I've since added a removable bottom board, cleaned the hive body out from all existing ants, and added diatomaceous earth (recommended by our friendly fellows here on beesource) around the cinderblock supports the hive legs are standing on. I did a passive install with my new package of Italians 4 days ago with a larger feeder. There are no signs of ants though a few dead powder-covered bees are near the cinderblocks, as I expected some would be. And I've only peeked once at the bottom board slightly, where I have a bunch of hopeful looking wax shavings. 

I think my downfall was the bees' inability to temperature regulate by themselves, and my constant pestering of them, while the ant problem no doubt added to their irritability. So as everyone else says, try and give them their space, as much as you want to check in on them. Though it seems you are headed in the right direction! 

I'm not sure I've added anything useful for you, but your story seems to match up to mine quite closely. Good luck!


----------



## RacerX (May 10, 2013)

LEFT AGAIN!!??!! Just caught them...still in the cardboard box. They left about 30 sq inches of comb, 3 drones, and roughy 40 workers???!!?? Would be tempted to sell. I'm at wits end here. Any advice?


----------



## Colleen O. (Jun 5, 2012)

It sure seems like there is just something they don't like about your hive. I really don't know the answer but can you try a different hive? One that is not cedar? Do you have a nuc or something you can make quickly out of pine and put them in instead? You could always use a nuc for a split or another swarm if they left it too. I would try that and if they left it too I would let them go. (I'm only on my second year so this is just an uneducated opinion.)


----------



## RacerX (May 10, 2013)

This hive is all I have..just built it. I wish I new of someone about to split a TBH that needs a colony for a Lang hive. Our stories do sound similar Bakk! Anyway...should I go ahead and try a couple of drops of the lemongrass oil now?


----------



## Rader Sidetrack (Nov 30, 2011)

> should I go ahead and try a couple of drops of the lemongrass oil now?

I'd give it a shot. It seems you don't really have much to lose ....


----------



## Harley Craig (Sep 18, 2012)

I'm grabbing at straws here, but could you put them back in the box with some feed and some pollen patties, and turn your sprinklers on for a few days they will think it's raining and maybe stay inside. or you could just leave them in the box you caught them in for tonight and go to the lumber yard tommorow and buy some pine boards.

Are your Top Bars Cedar too? Maybe they don't like to build comb on the cedar but dont mind the box being cedar and that is why other people get away with it?


----------



## RacerX (May 10, 2013)

Thanks for the suggestions. Well, I just put 10,000 of my closest friends back in their home. I could have sworn I heard a small crowd say, "Not AGAIN!" Everything is cedar. Maybe I'm as hard headed as they are but I dont think its the cedar. It's dried out and I cant even smell it anymore, the ants didnt mind it, and even soaking cedar oil around my door to keep the skeeters away doesnt last very long, plus there are too many cedar hives out there working great. Now..maybe THIS colony doesnt like it but who knows. Anyway, I rubbed two drops of lemongrass oil on one of the back bars, filled the feeder jar, and closed the hive. I like the idea of the pollen patties and queen excluder on the entrance so I'll do those when I get them in the mail Wednesday. It wouldnt be a big deal to leave it open, but I dont want them ending up in one of my neighbors' attic or wall. Maybe thats it...too many neighbors. Once I know the queen can't leave I'll open the entrance and see how they do. If they just dont do well I'll make the pine hive or set them free. Thanks again for helping on this drama. Feel free to tell me I'm wrong!!??!!

● Material shown
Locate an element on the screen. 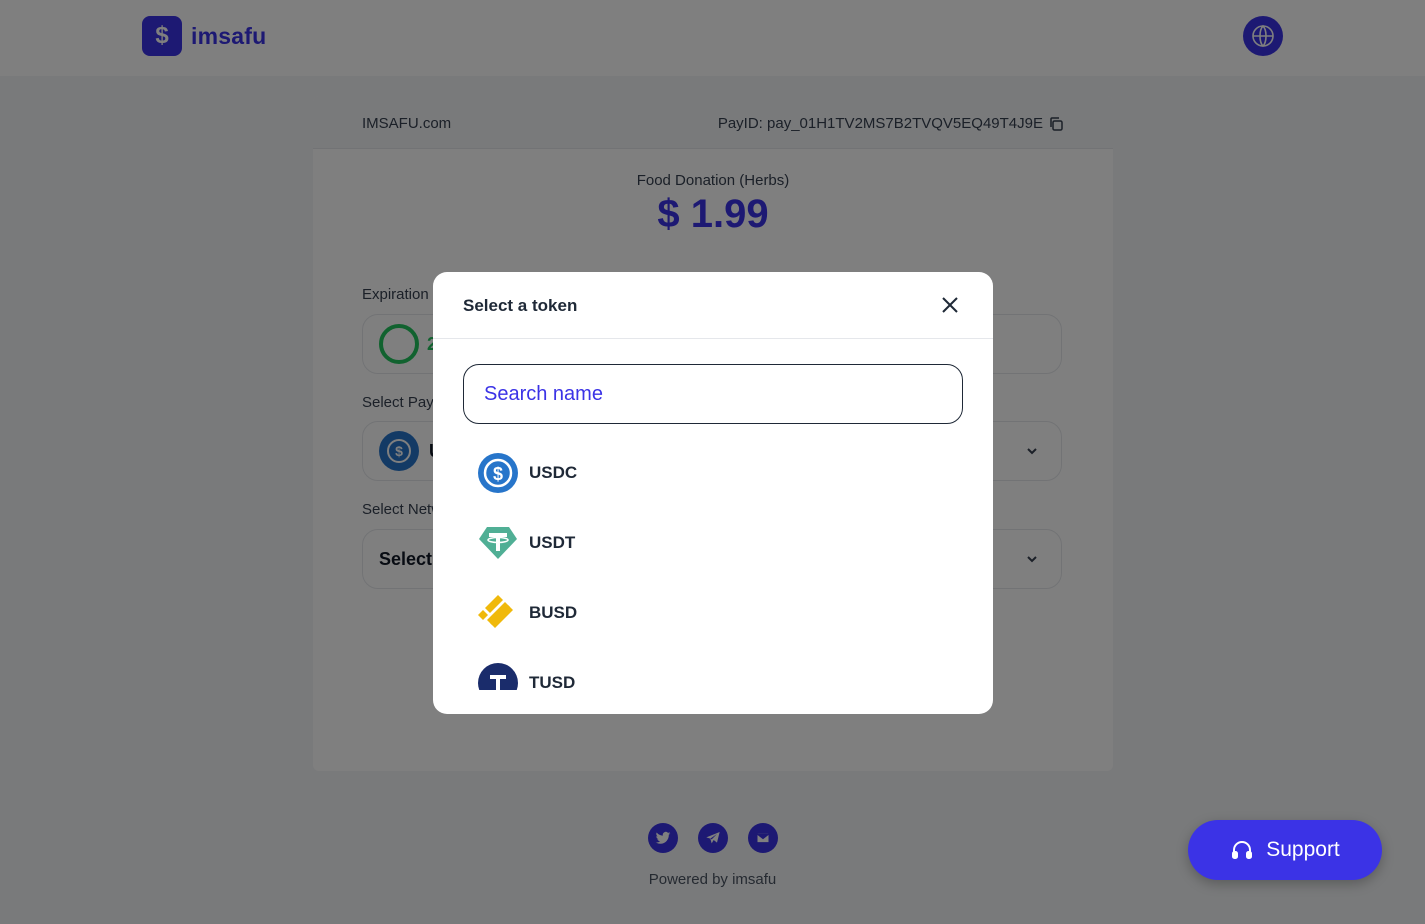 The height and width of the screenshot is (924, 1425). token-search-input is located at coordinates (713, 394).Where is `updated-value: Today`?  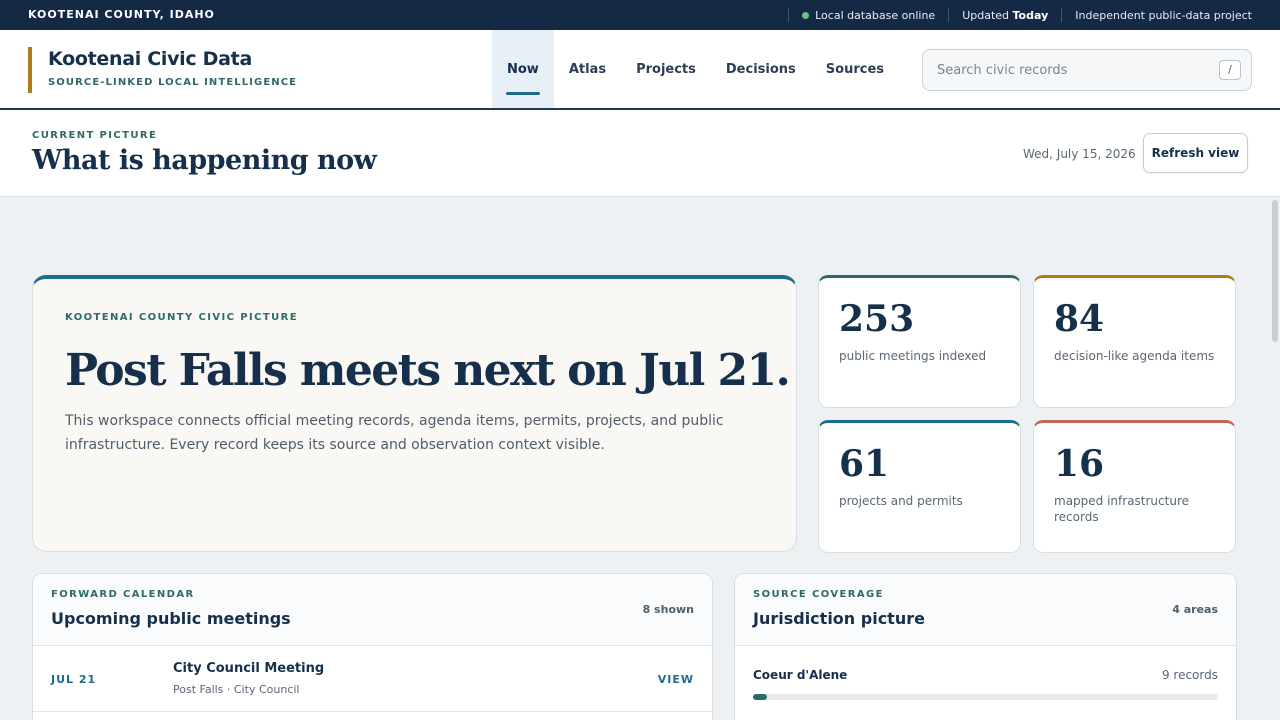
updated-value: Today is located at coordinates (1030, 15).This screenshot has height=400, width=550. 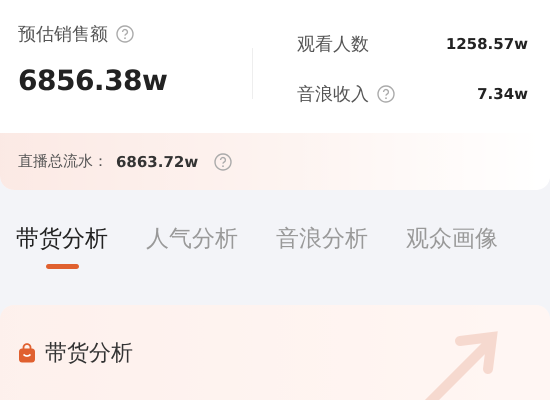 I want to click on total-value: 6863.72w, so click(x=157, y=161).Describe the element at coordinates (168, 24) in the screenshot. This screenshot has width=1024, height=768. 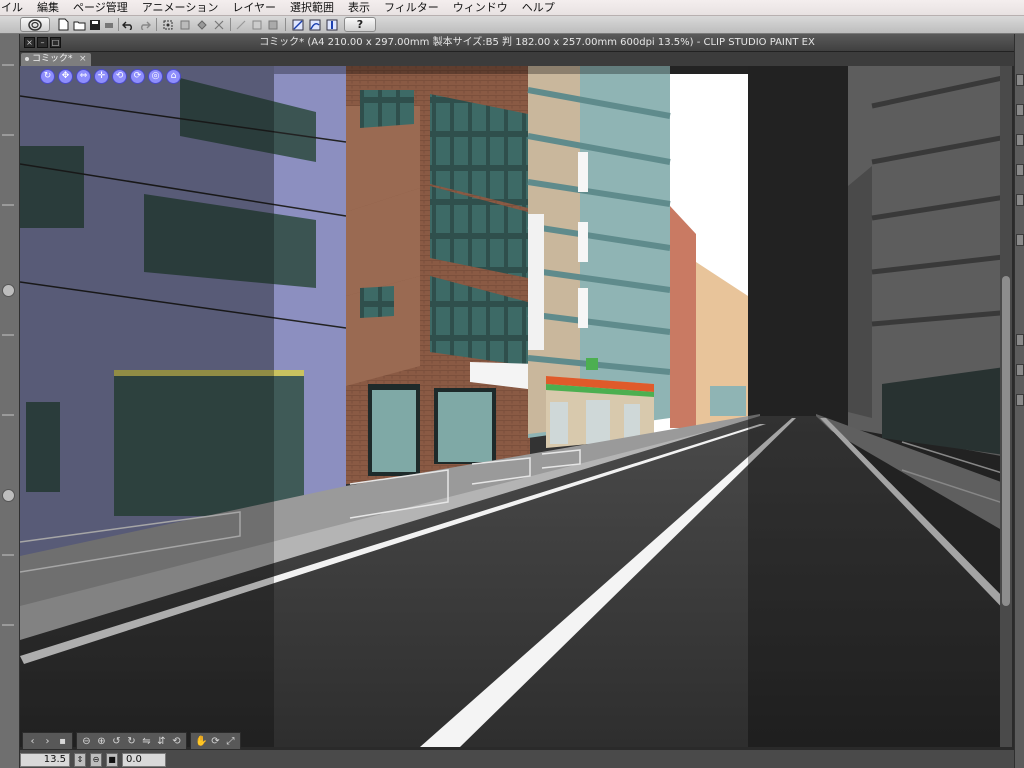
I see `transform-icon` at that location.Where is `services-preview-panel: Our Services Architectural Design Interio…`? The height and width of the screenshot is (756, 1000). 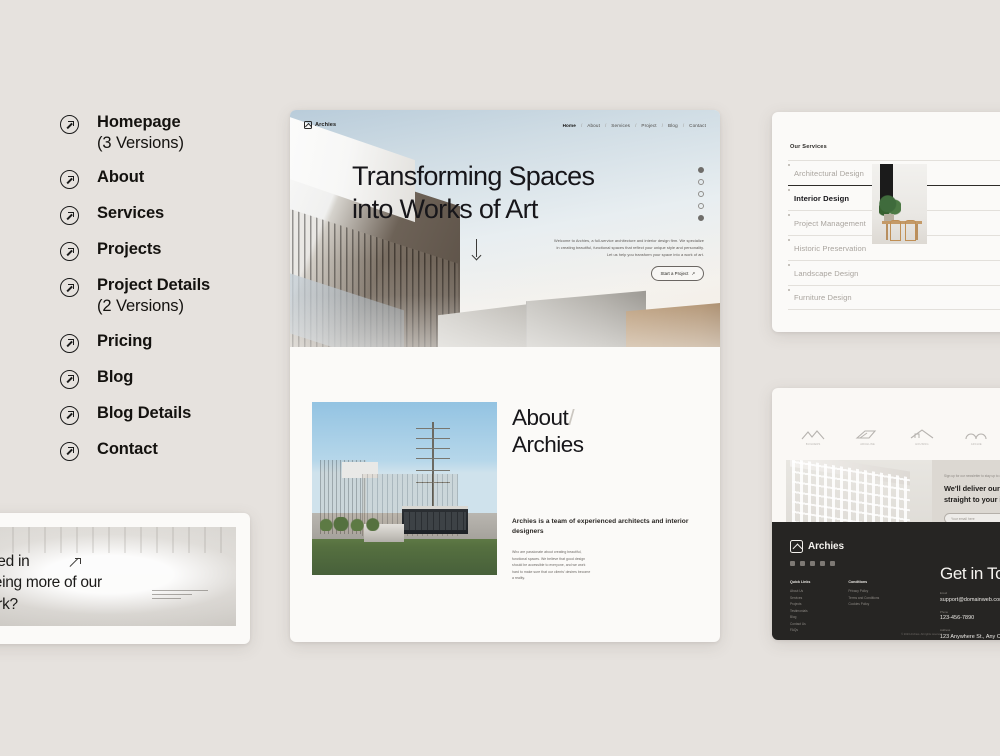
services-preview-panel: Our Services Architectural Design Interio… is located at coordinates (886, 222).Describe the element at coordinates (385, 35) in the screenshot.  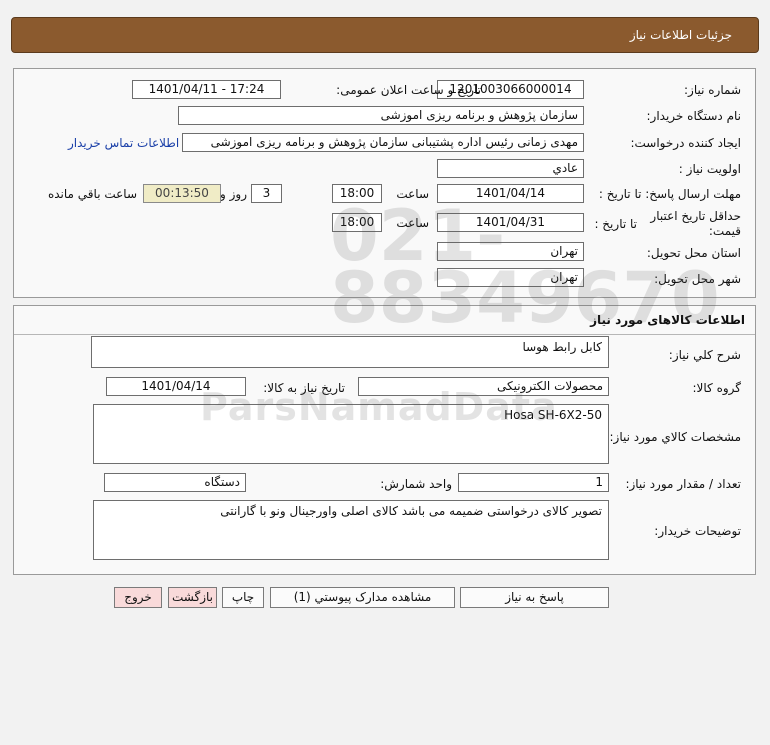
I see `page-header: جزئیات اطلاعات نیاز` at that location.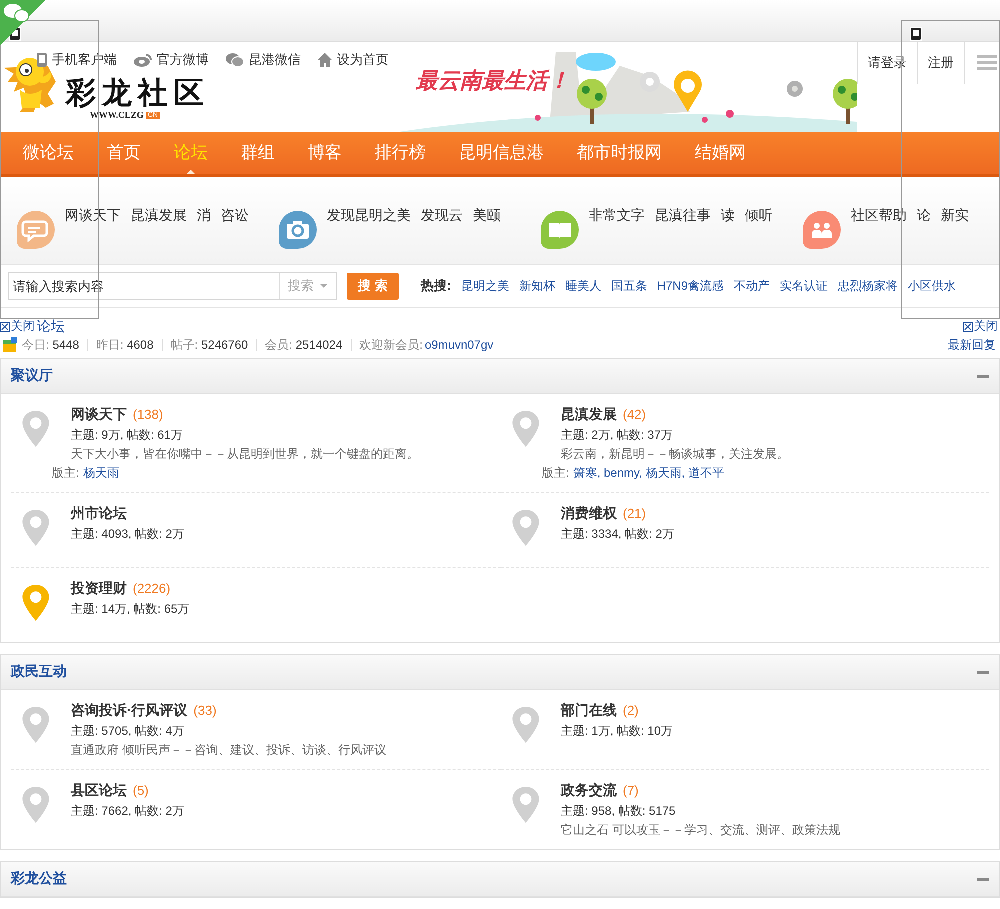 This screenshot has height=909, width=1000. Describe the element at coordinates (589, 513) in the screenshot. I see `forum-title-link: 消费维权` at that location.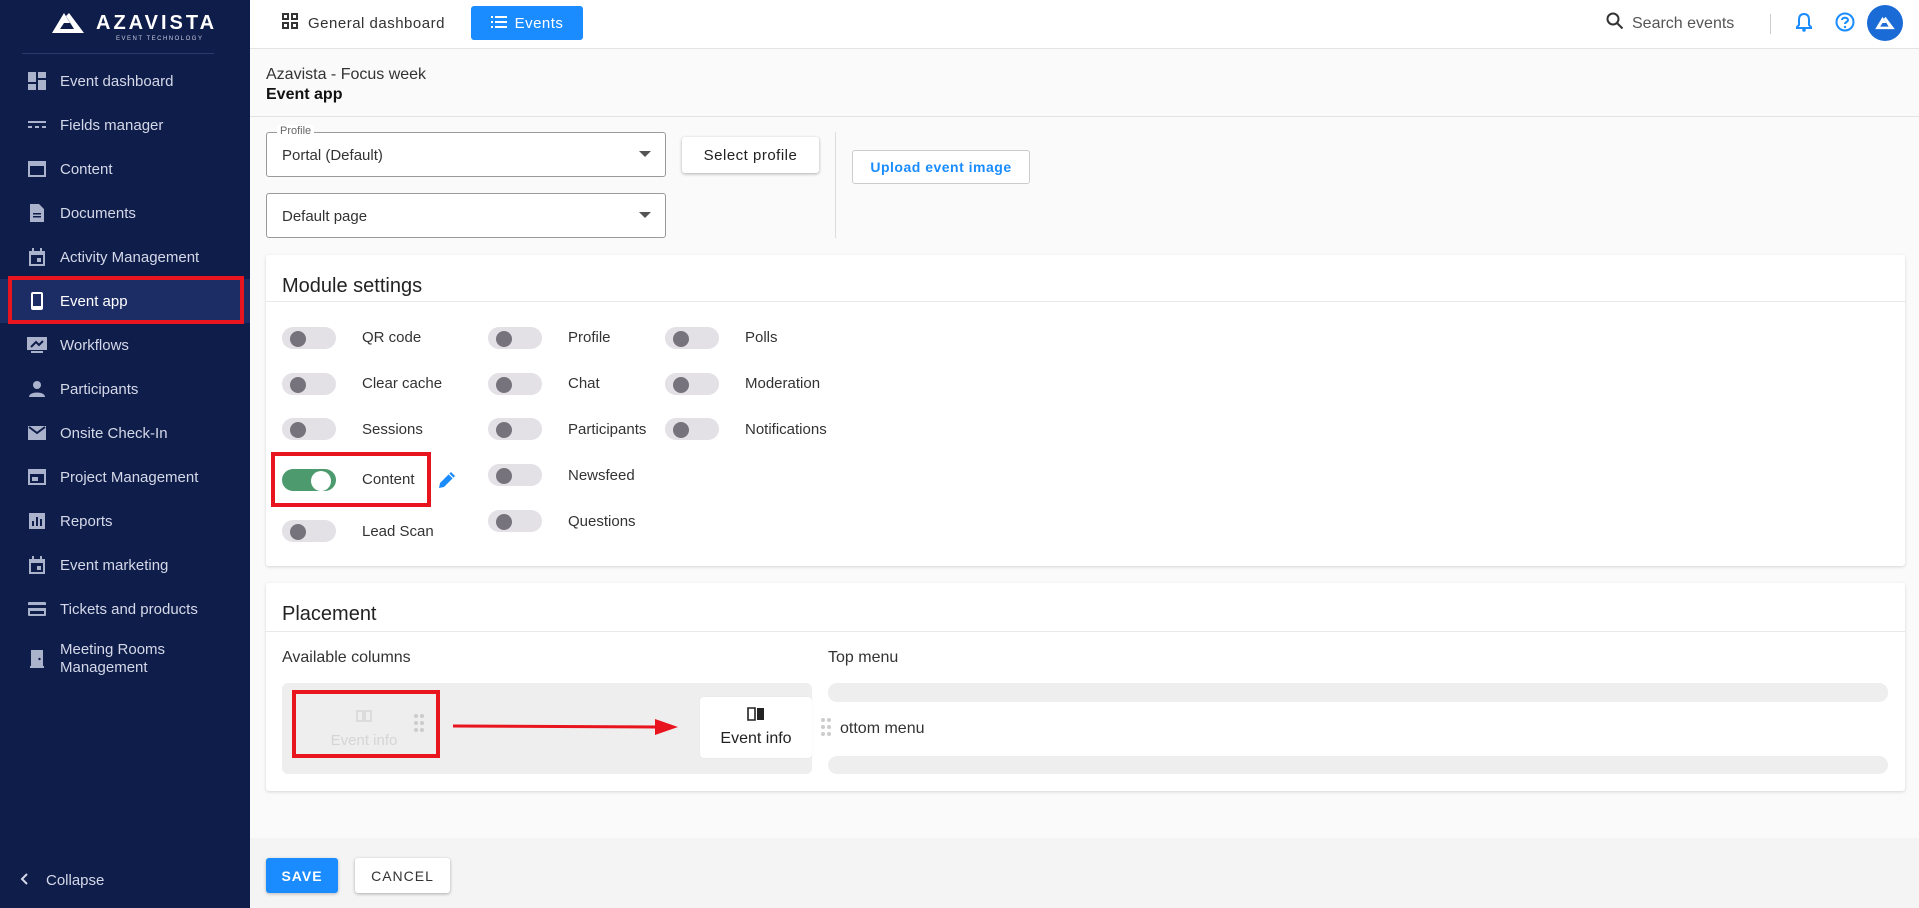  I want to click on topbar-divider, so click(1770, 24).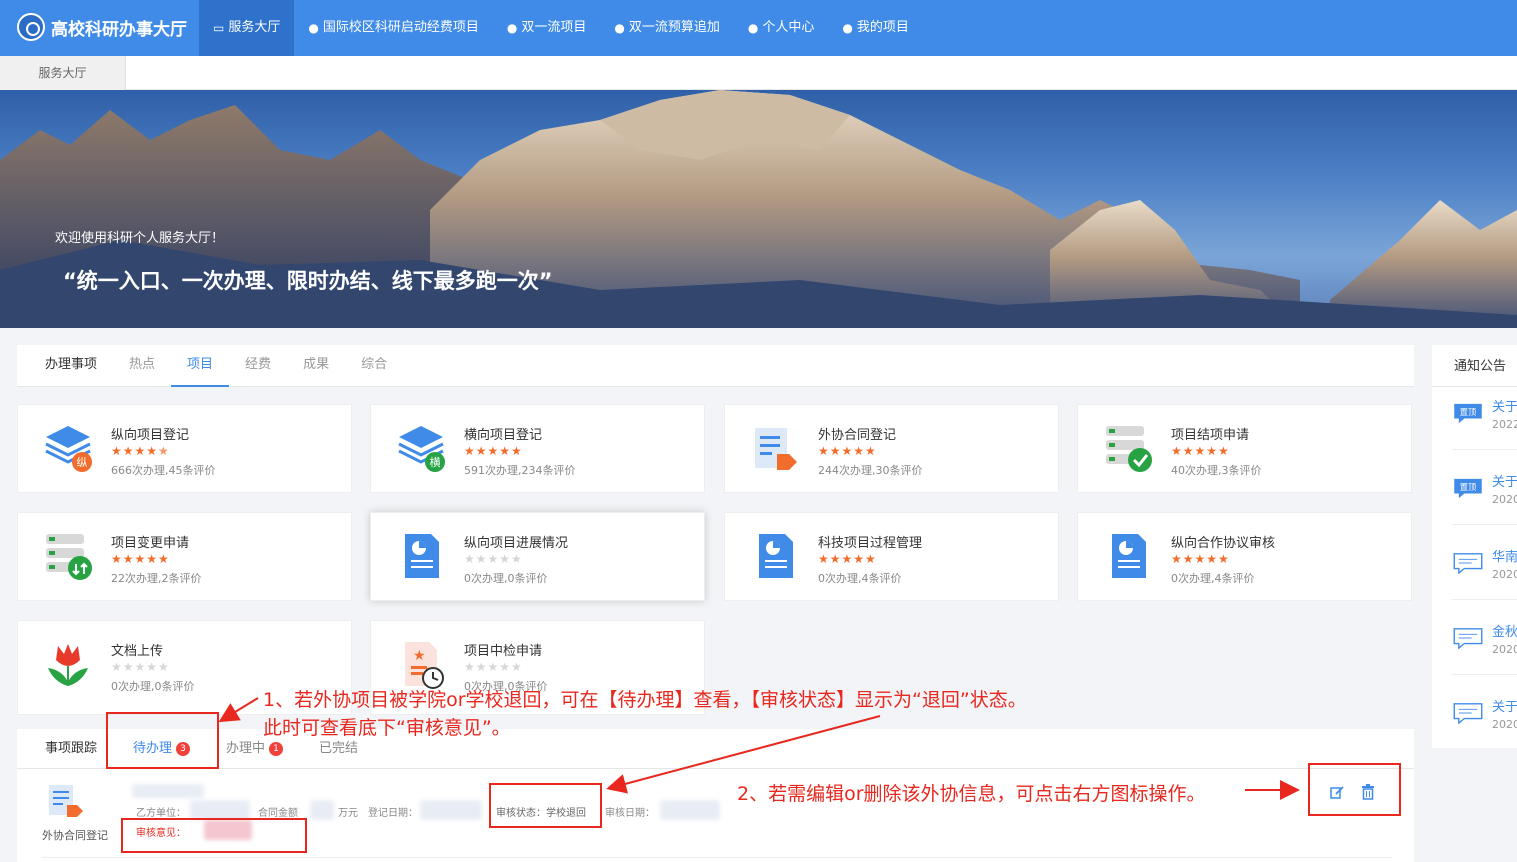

● Task brief
Reproduce word for word the stretch of the beekeeping forum thread from "I'd give it" through "some pine boards.".

● Task solution
I'd give it a shot. It seems you don't really have much to lose ....


----------



## Harley Craig (Sep 18, 2012)

I'm grabbing at straws here, but could you put them back in the box with some feed and some pollen patties, and turn your sprinklers on for a few days they will think it's raining and maybe stay inside. or you could just leave them in the box you caught them in for tonight and go to the lumber yard tommorow and buy some pine boards.